Saved entries
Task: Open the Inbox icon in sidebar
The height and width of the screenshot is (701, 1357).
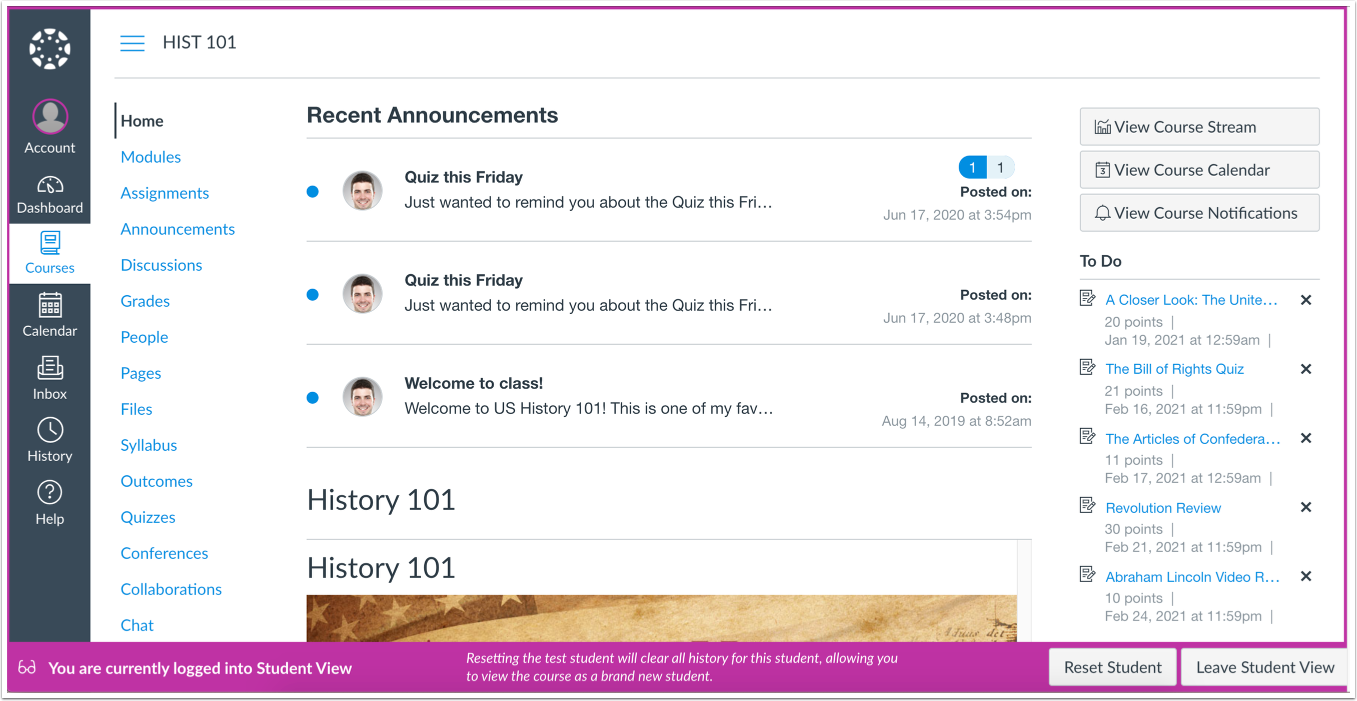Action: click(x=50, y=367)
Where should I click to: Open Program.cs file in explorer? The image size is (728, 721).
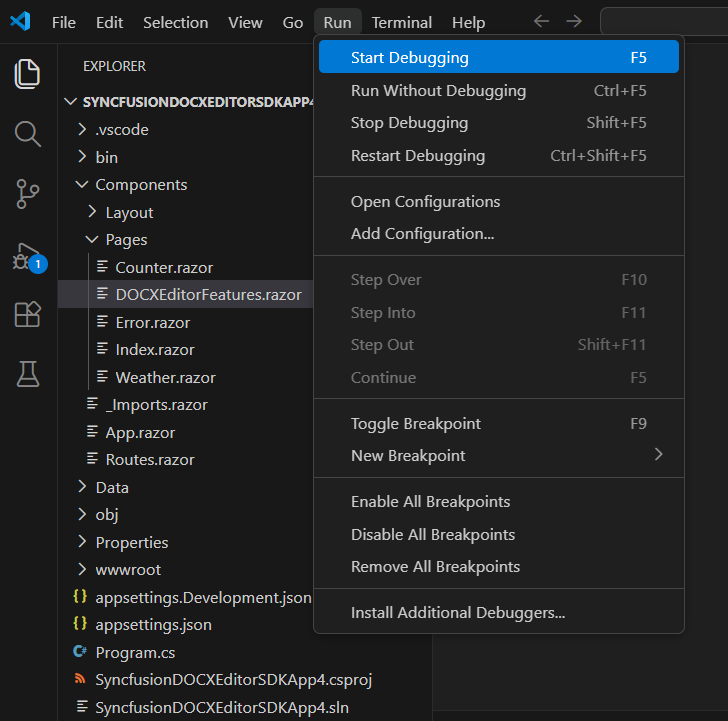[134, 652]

_ACTION ITEM:_
Repeat every entry above word for word, and include no pictures.

_TASK RESPONSE:_
Task: Open the Inbox icon in sidebar
The height and width of the screenshot is (701, 1357).
Action: click(x=50, y=367)
Where should I click to: Open Program.cs file in explorer? The image size is (728, 721).
[134, 652]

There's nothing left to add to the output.